__EXERCISES__.
a) Reproduce the part of the text on the costs of diarrheal disease that opens with the words containing "Diarrheal disease costs too much" and closes with "and non-medical costs.", copying it word for word.
b) Supply the next part of the text on the costs of diarrheal disease, picking up after its final sentence.

__TEXT SECTION__.

+---+

Diarrheal disease costs too much
Photo: A health worker sits at a desk in a pediatric hospital room in Zambia. When children fall ill with diarrheal disease, the hospital bills can add up—and the indirect costs, too. PATH/David Jacobs
Diarrheal disease costs too many lives, too much time, and too much money. Cost of disease encompasses not only direct treatment expenses, but also direct non-medical costs such as travel expenses for a visit to a health care facility, and indirect costs such as lost income and productivity. In fact, a study in Malawi found that, of the average total household expenditures for one case of diarrhea, half of the costs for families were indirect and non-medical costs.
Such expenses are easy to overlook when evaluating the cost of an illness, but they often add up to have a significant impact on families, communities, and economies. When a family has to spend its savings on emergency medical treatment and travel logistics to get that treatment, the family will have less money for other essentials like food, rent, or education. Additionally, when a parent has to take time off work to care for a child, they may lose wages or business opportunities. All these largely contribute to the vicious cycle of ill health and poverty.

+---+

__INFORMATION SUPPLIED__.
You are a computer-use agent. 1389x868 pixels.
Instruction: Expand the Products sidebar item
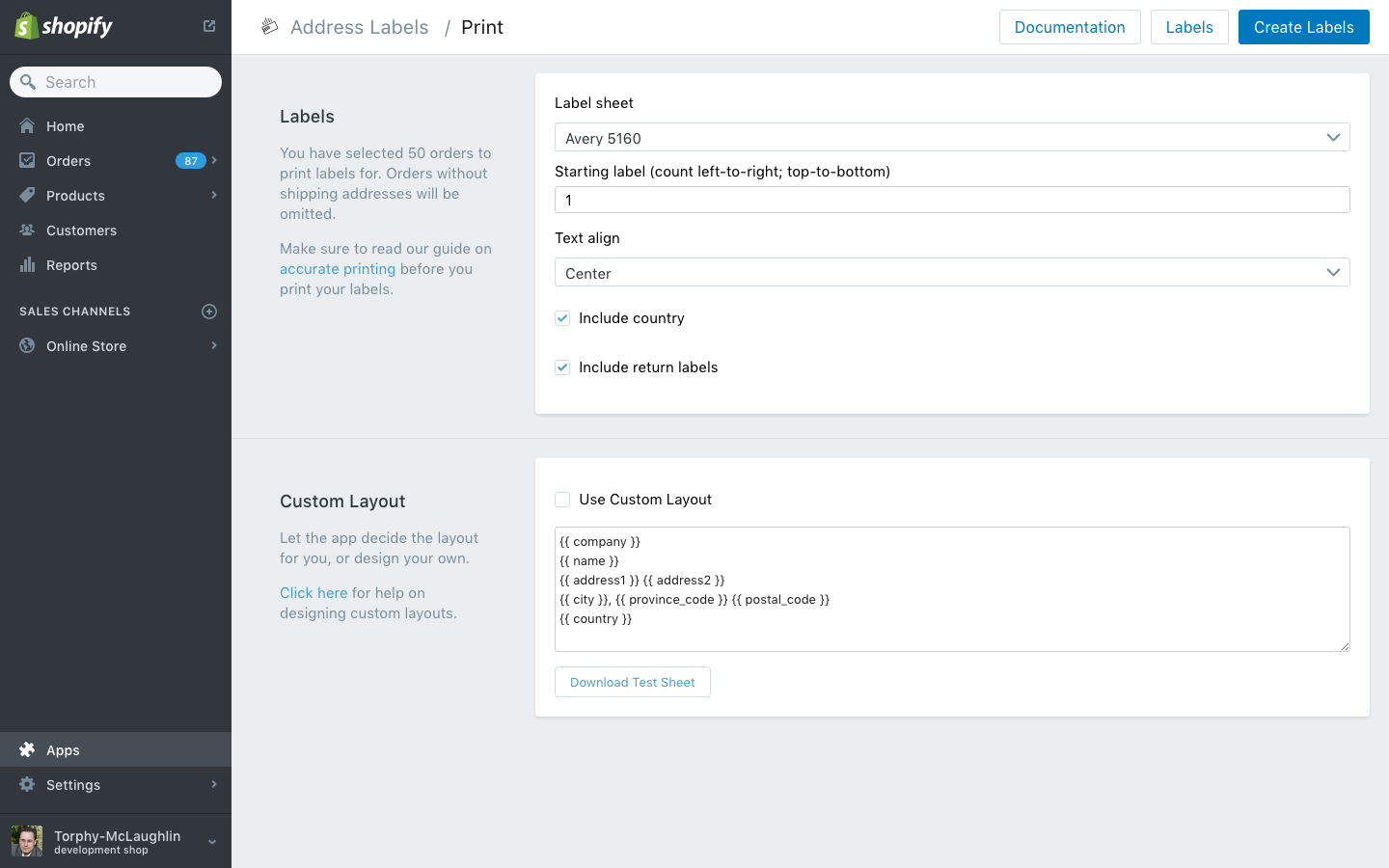click(213, 195)
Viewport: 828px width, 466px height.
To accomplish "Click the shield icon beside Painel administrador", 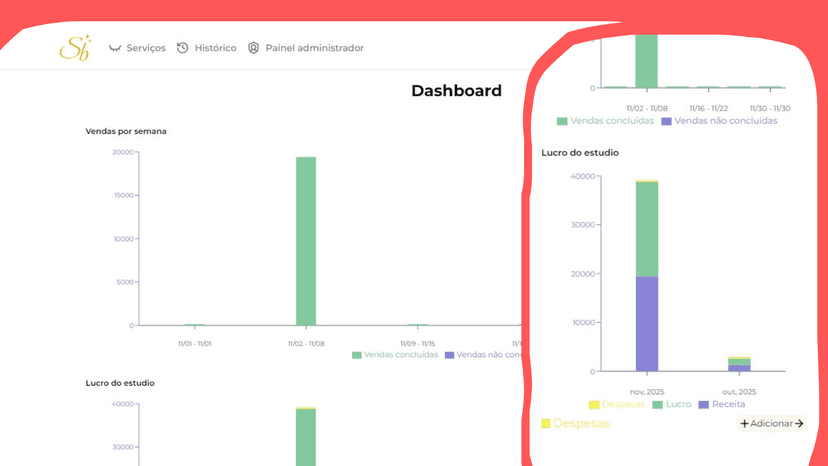I will [x=253, y=48].
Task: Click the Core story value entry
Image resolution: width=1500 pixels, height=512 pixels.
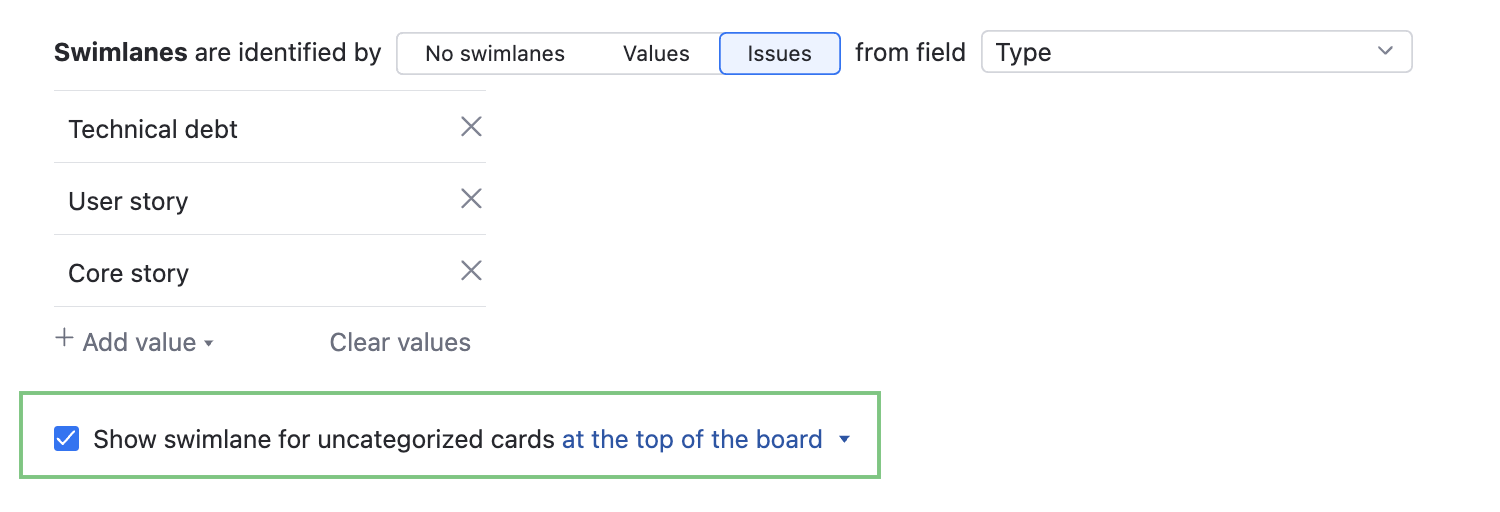Action: [x=128, y=273]
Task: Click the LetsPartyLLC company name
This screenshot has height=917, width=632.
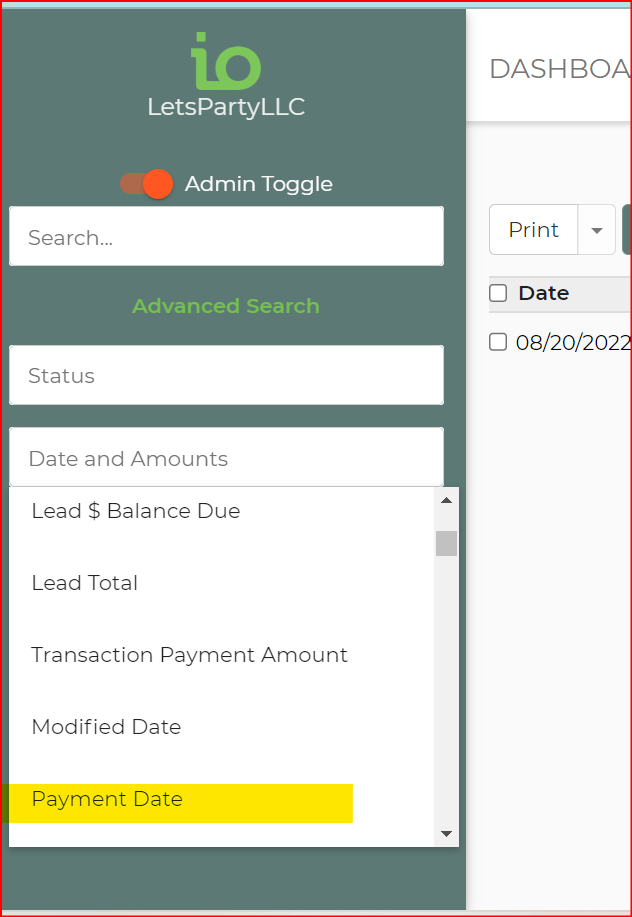Action: tap(226, 107)
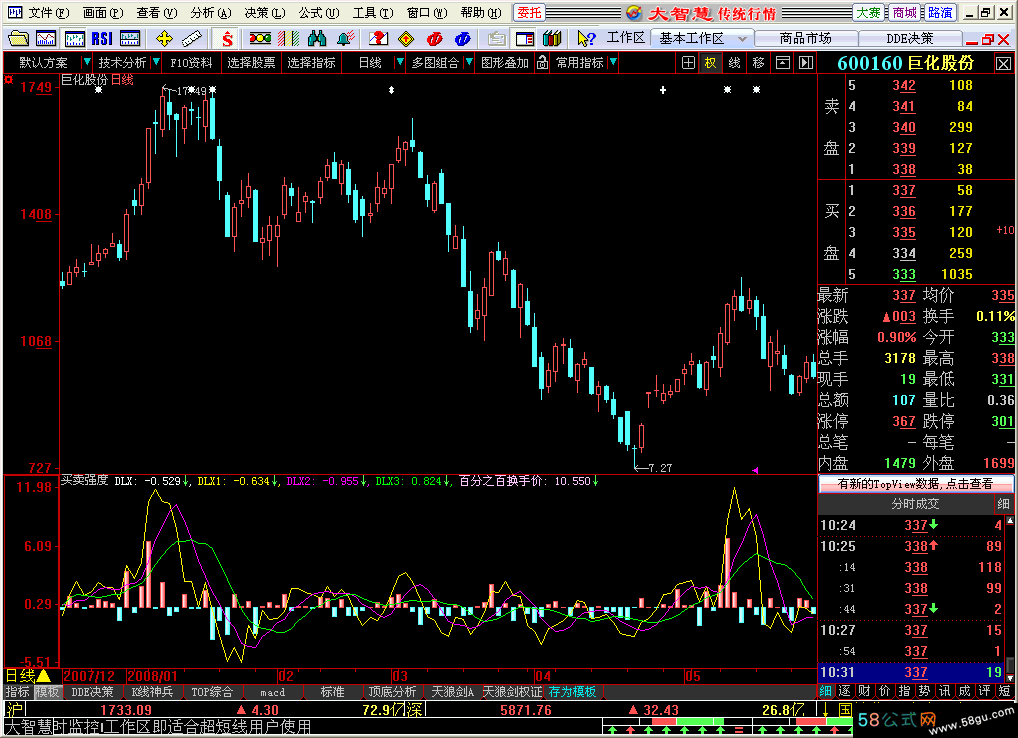Toggle the lock icon beside 常用指标

542,62
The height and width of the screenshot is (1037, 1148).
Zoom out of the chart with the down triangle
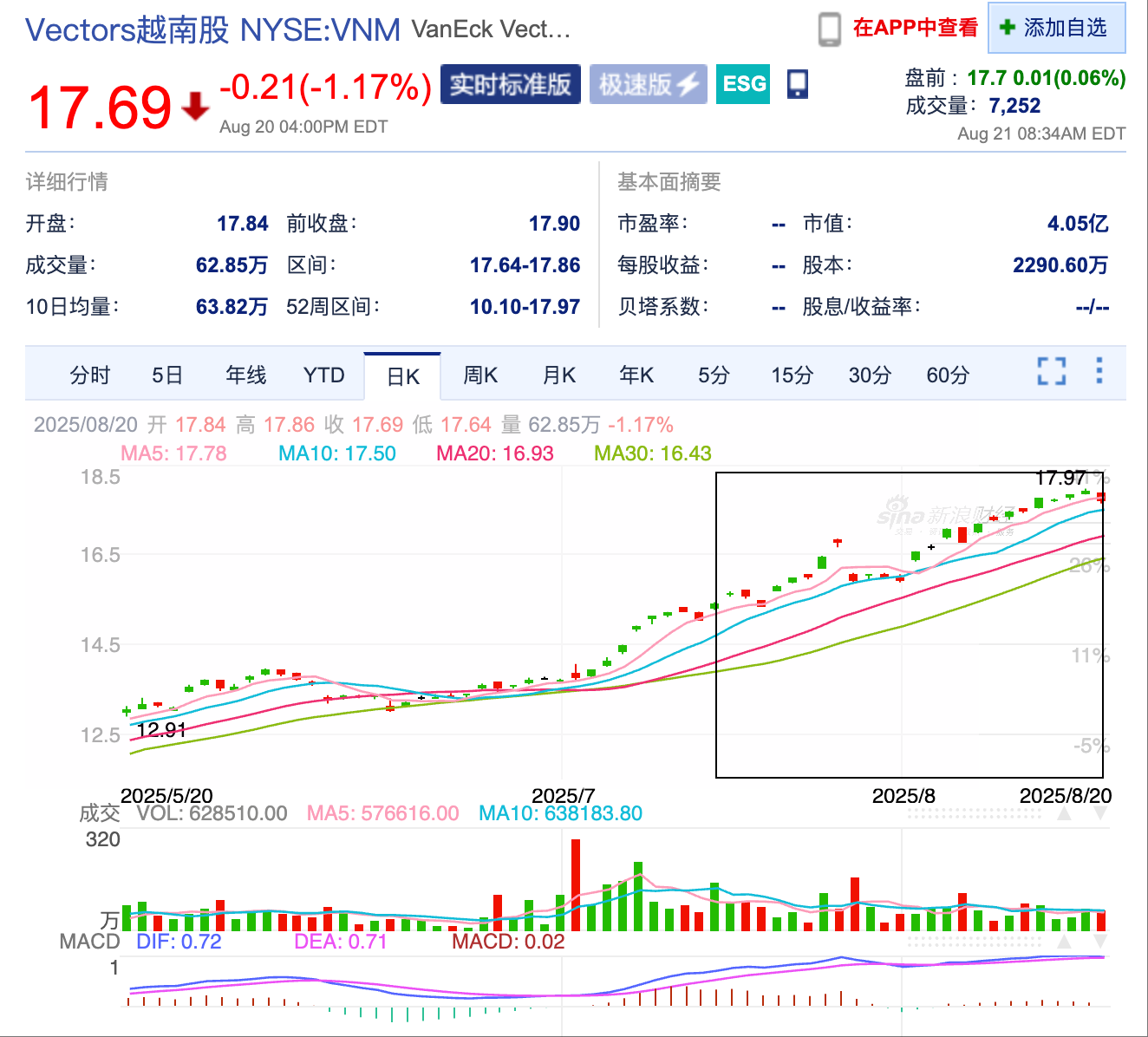1099,811
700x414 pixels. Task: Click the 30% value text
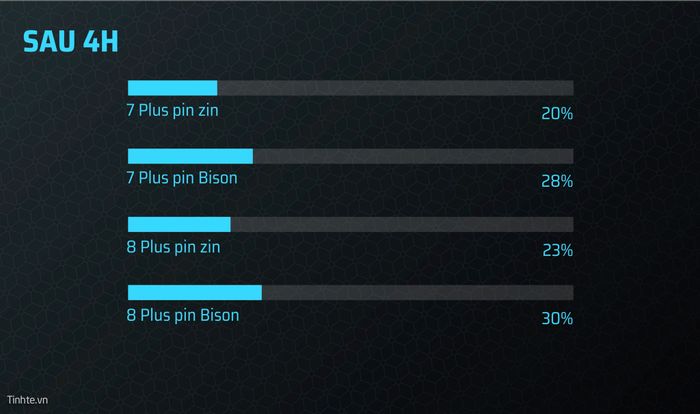[x=557, y=318]
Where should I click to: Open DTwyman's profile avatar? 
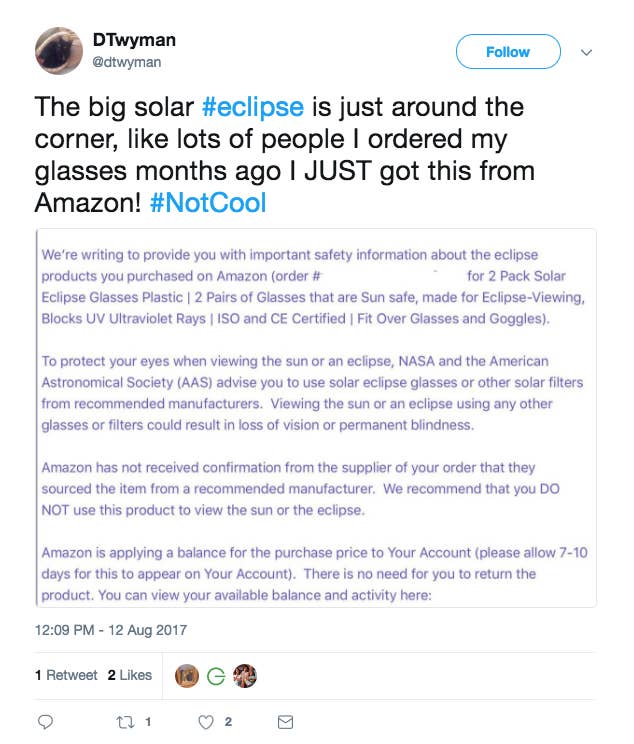[59, 51]
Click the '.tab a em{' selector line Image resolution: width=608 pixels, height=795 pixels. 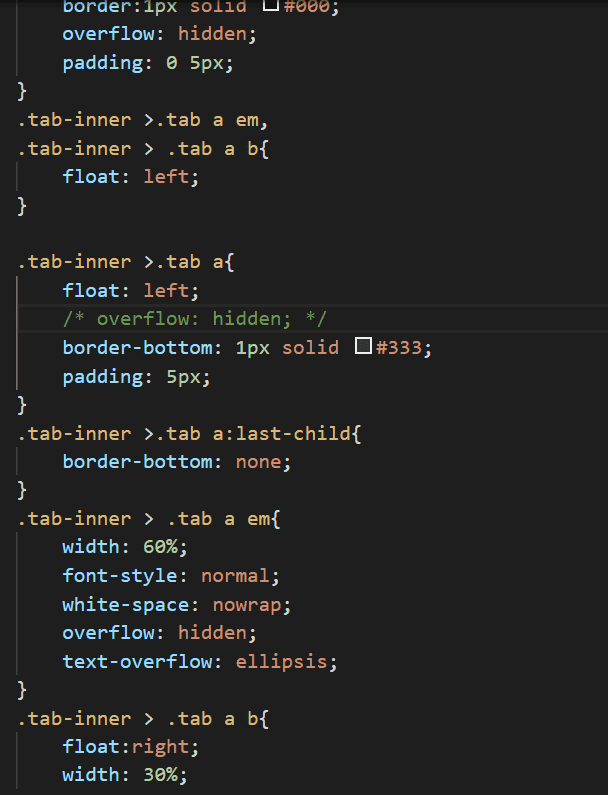pyautogui.click(x=149, y=519)
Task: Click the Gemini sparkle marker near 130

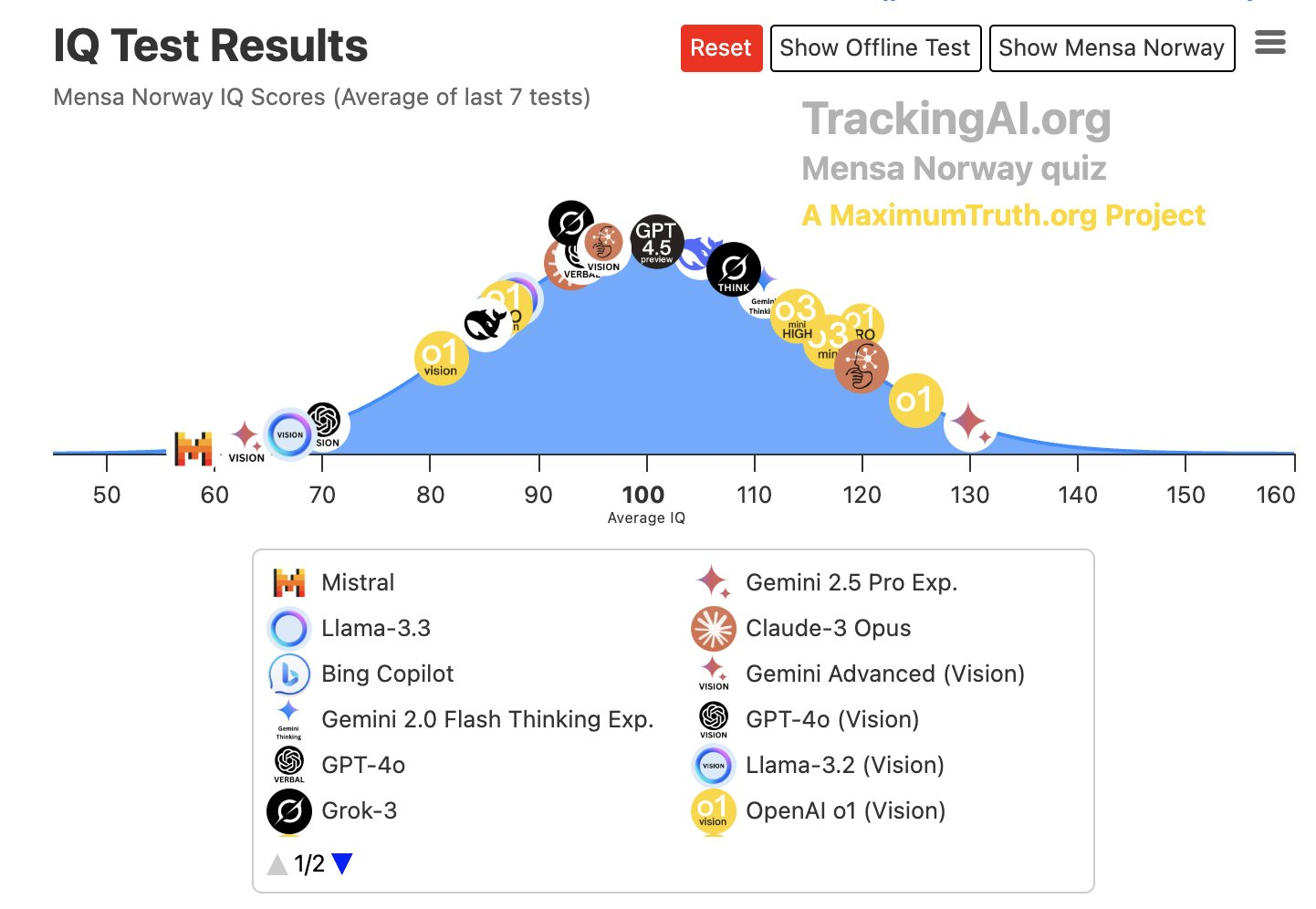Action: [x=970, y=424]
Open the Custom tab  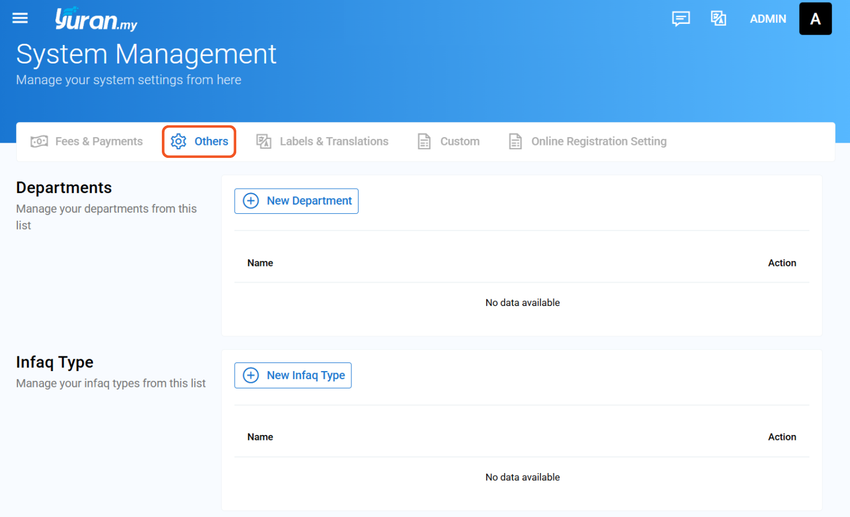click(x=449, y=141)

+---+

__ANSWERS BY ITEM__.
a)
Diarrheal disease costs too much
Photo: A health worker sits at a desk in a pediatric hospital room in Zambia. When children fall ill with diarrheal disease, the hospital bills can add up—and the indirect costs, too. PATH/David Jacobs
Diarrheal disease costs too many lives, too much time, and too much money. Cost of disease encompasses not only direct treatment expenses, but also direct non-medical costs such as travel expenses for a visit to a health care facility, and indirect costs such as lost income and productivity. In fact, a study in Malawi found that, of the average total household expenditures for one case of diarrhea, half of the costs for families were indirect and non-medical costs.

b)
While many studies have reported on the cost of illness for diarrhea in one locality, comparable empirical data on the cost of diarrheal illness across localities is sparse, particularly in low- and middle-income countries. In an attempt to help fill this gap, my team at PATH conducted an analysis to generate comparable estimates of costs of diarrheal illness across 137 low- and middle-income countries.
To conduct the analysis, which was published in BMC Public Health, we first did a systematic literature review on the cost of illness for diarrhea in children under 5 years of age. The literature review found that the average cost of illness for diarrhea—as published across 25 journal articles—was US$36.56 per outpatient episode and $159.90 per inpatient episode. Direct medical costs accounted for 79% (83% for inpatient and 74% for outpatient) of the total direct costs. For many families, including a quarter of those who took part in the aforementioned Malawi study, these costs are greater than or equal to the entire family’s monthly income. This type of expense can too often push families into poverty.
Next, we generated modelled estimates of the cost of childhood diarrhea episodes comparable across 137 low- and middle-income countries. The model used evidence on cost structure from the literature review along with estimates from the World Health Organization’s Choosing Interventions that are Cost-Effective (WHO–CHOICE) database. Across all 137 countries, modelled costs of childhood diarrhea averaged $52.16 per outpatient episode and $216.36 per inpatient episode. Our model also predicted a significant share of the total costs being due to indirect costs (lost wages of caretakers) and direct non-medical costs (travel, lodging).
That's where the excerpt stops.